PR untuk Era Post-Truth: Mengapa Membangun "Fakta" Saja Tidak Cukup, Anda Harus Membangun "Konteks"
Muhammad Iqbal Anshori
18 June 2026 10:25
Bayangkan Anda sedang berdiri di tengah pasar yang ramai. Semua orang berteriak menawarkan sesuatu. Ada yang menjual berita, ada yang menjual opini, ada yang menjual ketakutan — semuanya dikemas rapi dalam balutan angka dan data. Di tengah kebisingan itu, ada seseorang yang menghampiri Anda dan berbisik pelan: "Ini yang sebenarnya terjadi, dan ini kenapa kamu perlu tahu."
Itulah gambaran paling jujur dari dunia komunikasi publik hari ini. Dan itulah juga tantangan terbesar yang sedang dihadapi para praktisi PR (Public Relations) di era yang para akademisi menyebutnya sebagai era post-truth.
Ketika Fakta Saja Tidak Lagi Cukup
Pada 2016, Oxford Dictionaries memilih post-truth sebagai Word of the Year. Definisinya: kondisi di mana fakta objektif kurang berpengaruh dalam membentuk opini publik dibandingkan dengan daya tarik emosi dan keyakinan personal.
Ini bukan sekadar tren sosial-politik. Ini adalah realitas baru yang mengubah cara kerja PR dari akarnya.
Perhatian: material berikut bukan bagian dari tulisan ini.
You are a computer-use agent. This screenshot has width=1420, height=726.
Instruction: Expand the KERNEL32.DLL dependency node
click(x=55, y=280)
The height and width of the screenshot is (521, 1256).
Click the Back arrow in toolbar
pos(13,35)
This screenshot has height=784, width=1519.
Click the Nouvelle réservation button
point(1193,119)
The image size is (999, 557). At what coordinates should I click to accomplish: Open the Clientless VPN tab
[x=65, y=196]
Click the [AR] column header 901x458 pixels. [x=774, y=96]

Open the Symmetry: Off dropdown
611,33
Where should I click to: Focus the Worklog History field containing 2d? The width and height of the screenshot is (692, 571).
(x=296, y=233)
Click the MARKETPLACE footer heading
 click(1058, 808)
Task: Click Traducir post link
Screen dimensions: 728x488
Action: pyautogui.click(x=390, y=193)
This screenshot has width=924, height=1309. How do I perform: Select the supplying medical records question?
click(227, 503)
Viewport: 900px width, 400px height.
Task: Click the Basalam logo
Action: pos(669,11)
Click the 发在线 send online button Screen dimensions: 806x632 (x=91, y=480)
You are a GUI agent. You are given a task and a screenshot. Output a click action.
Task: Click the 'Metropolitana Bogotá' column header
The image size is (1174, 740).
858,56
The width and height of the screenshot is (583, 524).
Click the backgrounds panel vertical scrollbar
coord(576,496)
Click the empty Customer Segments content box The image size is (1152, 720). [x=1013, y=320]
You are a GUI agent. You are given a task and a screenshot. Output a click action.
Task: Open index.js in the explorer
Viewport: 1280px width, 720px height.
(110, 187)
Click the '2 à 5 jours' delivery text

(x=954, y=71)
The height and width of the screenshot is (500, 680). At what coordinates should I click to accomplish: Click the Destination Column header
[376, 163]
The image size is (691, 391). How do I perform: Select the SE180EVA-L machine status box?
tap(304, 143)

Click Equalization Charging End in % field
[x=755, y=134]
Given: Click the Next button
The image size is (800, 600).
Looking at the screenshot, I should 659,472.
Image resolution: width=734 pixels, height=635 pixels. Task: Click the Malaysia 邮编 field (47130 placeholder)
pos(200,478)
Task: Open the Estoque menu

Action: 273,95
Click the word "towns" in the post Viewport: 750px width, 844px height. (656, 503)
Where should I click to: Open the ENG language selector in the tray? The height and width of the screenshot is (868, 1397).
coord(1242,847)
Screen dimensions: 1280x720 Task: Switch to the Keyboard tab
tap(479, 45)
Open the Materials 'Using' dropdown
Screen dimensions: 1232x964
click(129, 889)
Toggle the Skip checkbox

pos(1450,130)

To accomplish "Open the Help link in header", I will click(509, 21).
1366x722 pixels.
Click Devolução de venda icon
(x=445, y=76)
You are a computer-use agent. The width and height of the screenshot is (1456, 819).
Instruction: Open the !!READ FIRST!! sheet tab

Dulu, tugas seorang PR relatif sederhana: pastikan informasi yang benar sampai ke publik. Rilis pers dikirim, fakta disajikan, krisis direspons dengan data. Cukup. Tapi kini? Faktanya memang ada, datanya nyata — namun publik tetap tidak percaya. Atau lebih buruk lagi, publik percaya pada versi lain yang terasa lebih "masuk akal" bagi mereka secara emosional.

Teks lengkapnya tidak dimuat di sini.